In the meantime, official statistics published on Tuesday show that producer prices in Germany recorded an unprecedented rise in August over one year and one month, by 45.8% and 7.9% respectively.
VALUES IN EUROPE
The banking compartment (+0.55%), supported by expectations of rising interest rates, posted the strongest rise on the Stoxx 600, while, on the other hand, real estate (-3.84%) , which should suffer from the increase in the cost of credit, shows the sharpest drop.
Unibail-Rodamco and Klépierre lost 1.74% and 1.38% respectively, while Commerzbank advanced by 1.84%.
Luxury stocks like Kering (+0.57%) or Richemont (+0.69%) are also in demand, taking advantage of the project to further ease health restrictions in China.
In terms of business results, the British DIY store group Kingfisher (-3.31%) was penalized by the fall of nearly 30% in its half-year profit, while the German Henkel, up 0.83% , benefited from the increase in its organic growth forecast for this year.
Bond yields in Europe continue to rise, driven in particular by producer price figures in Germany.
That of the ten-year German Bund reached a three-month high of 1.89%, the five-year a peak since July 2011 at 1.8% and the two-year, the most sensitive to changes in rates, a peak since July 2011 at 1.69%.
Expectations on the evolution of the cost of credit show an interbank rate in the euro zone at 2.7% in August 2023.
In the United States, the yield on ten-year Treasuries rose nearly five points to 3.54% and that of two years by around three points to 3.97%.
The dollar (+0.13%) remains close to its 20-year peak against other major currencies, recorded on September 7.
The euro, down 0.16% to $1.0006, is holding just above parity with the greenback.
The Swedish krona briefly benefited in the morning from the country’s central bank’s surprise rate hike to trade at 10.7025 to the euro and 10.764 to the dollar before subsequently losing all of its gains.

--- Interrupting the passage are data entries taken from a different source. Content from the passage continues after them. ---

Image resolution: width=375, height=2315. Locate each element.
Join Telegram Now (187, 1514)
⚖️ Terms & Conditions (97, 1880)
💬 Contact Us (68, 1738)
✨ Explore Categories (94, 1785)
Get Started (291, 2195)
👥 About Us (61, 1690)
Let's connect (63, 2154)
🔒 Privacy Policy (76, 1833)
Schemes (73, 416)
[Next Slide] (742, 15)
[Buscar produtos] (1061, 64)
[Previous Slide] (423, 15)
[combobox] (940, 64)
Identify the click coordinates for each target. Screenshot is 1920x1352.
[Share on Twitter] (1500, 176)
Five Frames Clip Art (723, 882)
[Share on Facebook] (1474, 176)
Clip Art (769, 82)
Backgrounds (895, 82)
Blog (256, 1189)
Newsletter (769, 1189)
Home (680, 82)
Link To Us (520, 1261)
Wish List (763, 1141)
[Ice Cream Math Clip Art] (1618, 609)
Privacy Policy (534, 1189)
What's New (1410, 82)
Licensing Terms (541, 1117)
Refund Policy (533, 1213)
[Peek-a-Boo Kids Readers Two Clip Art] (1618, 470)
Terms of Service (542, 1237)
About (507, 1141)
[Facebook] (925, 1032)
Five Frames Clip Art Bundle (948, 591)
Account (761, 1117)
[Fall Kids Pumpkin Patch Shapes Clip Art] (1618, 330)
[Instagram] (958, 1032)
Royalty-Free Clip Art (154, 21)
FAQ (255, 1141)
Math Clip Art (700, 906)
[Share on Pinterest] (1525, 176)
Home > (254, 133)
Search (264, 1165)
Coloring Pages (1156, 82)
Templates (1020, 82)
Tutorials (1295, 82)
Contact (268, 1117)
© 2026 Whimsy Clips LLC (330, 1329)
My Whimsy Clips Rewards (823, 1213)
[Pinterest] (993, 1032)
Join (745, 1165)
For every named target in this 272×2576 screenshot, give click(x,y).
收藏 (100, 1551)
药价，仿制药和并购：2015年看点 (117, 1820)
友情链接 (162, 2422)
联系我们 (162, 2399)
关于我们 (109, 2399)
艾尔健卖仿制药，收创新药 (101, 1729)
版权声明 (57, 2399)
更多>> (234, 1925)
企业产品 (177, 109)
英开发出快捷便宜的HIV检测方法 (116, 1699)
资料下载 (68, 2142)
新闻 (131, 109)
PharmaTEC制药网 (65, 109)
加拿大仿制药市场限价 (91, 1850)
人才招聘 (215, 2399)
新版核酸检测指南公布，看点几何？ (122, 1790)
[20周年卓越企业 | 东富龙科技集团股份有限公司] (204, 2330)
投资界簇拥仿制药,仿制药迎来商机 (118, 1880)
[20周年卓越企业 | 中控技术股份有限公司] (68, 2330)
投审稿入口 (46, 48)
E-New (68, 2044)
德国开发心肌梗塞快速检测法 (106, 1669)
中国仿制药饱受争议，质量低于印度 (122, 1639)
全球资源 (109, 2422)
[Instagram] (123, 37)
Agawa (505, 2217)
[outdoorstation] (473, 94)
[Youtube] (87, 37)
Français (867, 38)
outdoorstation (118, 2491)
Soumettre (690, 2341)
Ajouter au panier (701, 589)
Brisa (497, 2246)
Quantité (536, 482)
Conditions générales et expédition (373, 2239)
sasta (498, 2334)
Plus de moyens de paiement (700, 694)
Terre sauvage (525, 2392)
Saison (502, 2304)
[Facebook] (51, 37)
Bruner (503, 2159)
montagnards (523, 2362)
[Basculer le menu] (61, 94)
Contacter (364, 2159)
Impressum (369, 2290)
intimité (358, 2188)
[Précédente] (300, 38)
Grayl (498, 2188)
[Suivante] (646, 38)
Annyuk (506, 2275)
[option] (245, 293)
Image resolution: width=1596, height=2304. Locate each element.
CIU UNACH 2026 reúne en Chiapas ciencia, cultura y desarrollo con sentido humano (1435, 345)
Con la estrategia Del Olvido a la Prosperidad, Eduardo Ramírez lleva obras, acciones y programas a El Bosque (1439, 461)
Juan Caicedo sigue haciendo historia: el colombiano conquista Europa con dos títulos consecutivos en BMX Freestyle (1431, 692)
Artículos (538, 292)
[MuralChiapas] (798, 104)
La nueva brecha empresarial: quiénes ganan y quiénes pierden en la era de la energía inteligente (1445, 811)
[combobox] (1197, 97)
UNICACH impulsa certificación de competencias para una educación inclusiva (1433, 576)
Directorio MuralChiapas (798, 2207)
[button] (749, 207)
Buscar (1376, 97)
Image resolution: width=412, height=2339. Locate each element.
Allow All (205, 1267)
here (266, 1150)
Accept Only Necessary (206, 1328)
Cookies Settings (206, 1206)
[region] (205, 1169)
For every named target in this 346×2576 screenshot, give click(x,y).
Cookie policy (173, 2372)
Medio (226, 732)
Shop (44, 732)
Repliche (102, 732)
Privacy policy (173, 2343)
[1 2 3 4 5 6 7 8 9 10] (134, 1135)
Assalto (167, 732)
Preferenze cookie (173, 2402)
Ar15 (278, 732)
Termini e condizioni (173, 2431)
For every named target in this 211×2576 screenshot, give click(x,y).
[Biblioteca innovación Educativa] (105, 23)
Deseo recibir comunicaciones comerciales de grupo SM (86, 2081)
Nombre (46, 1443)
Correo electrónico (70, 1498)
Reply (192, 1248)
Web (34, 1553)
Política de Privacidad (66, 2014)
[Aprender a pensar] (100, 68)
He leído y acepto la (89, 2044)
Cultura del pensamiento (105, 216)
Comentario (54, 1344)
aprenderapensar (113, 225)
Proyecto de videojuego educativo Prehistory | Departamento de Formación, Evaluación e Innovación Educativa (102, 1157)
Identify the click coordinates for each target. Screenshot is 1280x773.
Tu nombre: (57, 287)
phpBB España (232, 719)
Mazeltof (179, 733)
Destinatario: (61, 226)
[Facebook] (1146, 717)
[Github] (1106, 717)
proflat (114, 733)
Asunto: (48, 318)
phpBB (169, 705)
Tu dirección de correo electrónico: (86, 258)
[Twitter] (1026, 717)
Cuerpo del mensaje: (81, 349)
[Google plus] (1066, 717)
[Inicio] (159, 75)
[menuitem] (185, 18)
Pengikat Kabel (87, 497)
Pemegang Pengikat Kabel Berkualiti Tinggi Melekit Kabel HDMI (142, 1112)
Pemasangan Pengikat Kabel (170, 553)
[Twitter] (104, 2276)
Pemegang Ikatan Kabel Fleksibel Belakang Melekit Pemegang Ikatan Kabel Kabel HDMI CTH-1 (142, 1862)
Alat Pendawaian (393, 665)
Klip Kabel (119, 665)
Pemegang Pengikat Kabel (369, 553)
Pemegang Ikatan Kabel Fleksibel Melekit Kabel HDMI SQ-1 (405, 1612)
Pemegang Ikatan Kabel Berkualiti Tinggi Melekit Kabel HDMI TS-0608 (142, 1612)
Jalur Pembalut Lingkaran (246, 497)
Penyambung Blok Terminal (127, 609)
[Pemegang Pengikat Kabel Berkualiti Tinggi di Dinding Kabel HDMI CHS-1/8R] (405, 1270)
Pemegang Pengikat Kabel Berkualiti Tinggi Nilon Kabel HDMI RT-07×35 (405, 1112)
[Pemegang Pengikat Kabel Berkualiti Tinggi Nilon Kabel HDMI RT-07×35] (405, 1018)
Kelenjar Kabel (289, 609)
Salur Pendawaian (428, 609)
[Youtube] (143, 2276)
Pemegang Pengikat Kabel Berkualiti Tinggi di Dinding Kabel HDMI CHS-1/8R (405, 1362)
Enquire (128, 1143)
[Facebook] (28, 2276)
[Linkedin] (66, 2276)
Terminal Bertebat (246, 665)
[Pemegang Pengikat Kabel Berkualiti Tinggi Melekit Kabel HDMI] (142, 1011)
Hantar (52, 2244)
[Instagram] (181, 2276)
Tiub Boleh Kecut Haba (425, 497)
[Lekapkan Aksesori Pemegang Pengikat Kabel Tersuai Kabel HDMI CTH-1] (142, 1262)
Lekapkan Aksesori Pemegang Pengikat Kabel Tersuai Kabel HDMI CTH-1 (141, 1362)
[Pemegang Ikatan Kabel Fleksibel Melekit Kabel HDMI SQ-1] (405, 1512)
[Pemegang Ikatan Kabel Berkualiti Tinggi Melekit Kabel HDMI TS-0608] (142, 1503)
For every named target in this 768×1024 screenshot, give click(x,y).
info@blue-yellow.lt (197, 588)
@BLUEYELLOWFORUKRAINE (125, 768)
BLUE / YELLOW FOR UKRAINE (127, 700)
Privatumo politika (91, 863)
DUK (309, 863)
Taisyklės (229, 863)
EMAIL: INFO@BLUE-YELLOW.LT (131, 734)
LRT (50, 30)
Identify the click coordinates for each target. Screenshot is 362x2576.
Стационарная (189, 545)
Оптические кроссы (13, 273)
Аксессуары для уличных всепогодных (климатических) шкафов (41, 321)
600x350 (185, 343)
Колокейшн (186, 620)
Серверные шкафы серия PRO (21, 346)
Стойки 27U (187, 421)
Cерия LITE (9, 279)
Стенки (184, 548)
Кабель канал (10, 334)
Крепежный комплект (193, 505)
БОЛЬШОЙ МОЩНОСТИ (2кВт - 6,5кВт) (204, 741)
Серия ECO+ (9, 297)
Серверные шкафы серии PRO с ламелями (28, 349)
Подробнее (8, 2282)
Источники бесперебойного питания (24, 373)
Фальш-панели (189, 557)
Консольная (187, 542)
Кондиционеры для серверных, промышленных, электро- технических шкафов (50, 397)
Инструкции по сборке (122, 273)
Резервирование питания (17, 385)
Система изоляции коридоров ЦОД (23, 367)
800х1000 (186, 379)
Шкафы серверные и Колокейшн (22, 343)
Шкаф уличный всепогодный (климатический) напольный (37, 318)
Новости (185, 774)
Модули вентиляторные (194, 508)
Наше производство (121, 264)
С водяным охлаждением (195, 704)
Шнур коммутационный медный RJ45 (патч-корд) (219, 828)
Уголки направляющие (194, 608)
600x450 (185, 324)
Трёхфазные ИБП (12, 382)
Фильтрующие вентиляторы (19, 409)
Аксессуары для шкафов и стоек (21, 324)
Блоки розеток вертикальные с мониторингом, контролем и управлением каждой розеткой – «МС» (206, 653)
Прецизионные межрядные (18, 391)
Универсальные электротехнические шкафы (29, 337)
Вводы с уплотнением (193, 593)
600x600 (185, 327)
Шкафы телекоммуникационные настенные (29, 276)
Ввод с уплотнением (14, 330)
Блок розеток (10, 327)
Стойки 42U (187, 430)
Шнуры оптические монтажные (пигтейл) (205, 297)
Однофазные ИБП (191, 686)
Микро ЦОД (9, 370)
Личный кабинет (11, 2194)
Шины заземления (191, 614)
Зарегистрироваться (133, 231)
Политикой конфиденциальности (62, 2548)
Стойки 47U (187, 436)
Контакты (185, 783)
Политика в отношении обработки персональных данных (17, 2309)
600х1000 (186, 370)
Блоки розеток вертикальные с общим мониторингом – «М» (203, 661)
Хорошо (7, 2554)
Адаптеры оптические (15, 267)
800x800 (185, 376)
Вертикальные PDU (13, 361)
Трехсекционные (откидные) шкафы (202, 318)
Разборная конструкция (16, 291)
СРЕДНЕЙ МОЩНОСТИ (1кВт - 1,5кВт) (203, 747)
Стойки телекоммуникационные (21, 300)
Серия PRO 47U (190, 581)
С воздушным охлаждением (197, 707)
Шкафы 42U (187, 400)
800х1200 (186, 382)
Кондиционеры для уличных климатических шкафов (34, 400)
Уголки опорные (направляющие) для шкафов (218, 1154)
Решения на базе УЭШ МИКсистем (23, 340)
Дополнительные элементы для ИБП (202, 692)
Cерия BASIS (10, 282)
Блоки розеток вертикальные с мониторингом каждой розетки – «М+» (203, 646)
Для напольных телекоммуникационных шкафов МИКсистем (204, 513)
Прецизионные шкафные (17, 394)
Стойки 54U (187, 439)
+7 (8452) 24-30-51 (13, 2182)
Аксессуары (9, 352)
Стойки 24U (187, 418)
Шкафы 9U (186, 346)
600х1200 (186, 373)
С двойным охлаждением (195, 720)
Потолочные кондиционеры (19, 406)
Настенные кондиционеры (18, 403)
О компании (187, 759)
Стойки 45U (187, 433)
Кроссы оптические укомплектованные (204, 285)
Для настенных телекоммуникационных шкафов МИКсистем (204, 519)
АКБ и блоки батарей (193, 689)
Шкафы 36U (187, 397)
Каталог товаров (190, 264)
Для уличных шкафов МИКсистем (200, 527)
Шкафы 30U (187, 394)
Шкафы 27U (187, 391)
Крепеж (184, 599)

Oil prices are supported by supply tensions, an OPEC+ document shows that the organization’s production was below the planned target of 3.583 million barrels per day (bpd) in August.
Investors are also awaiting the Fed’s decisions to try to assess their consequences on global demand for crude oil in the months to come.
Brent nibbles 0.01% to 91.99 dollars a barrel and American light crude (West Texas Intermediate, WTI) takes 0.27% to 85.50 dollars.